From the entries, copy out every line in which the word "agent" is found.

--

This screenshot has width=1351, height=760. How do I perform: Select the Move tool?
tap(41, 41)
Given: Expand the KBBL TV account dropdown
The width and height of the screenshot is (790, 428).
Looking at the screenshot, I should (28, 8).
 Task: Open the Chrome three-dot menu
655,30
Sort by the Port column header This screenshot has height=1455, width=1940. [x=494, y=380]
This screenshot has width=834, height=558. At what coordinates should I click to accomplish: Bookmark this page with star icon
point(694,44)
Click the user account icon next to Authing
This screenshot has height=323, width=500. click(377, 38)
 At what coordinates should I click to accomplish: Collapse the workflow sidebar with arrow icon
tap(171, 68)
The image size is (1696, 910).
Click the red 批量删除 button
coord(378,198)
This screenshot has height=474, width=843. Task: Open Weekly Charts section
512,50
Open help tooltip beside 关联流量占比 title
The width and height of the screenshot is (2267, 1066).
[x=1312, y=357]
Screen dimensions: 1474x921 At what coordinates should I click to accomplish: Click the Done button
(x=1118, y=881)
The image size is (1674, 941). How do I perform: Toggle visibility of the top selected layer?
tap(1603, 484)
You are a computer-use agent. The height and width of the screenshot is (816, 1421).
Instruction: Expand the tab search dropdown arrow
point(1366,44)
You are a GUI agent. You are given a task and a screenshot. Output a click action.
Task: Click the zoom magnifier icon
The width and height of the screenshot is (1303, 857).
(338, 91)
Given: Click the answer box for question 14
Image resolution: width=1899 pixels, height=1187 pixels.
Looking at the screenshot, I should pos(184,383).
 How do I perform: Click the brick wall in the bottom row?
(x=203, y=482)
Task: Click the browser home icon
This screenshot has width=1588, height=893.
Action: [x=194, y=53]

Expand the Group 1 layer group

--

> Task output:
You are a computer-use agent. The height and width of the screenshot is (816, 1421).
You are a GUI agent. You are given a task and a screenshot. Output a click action.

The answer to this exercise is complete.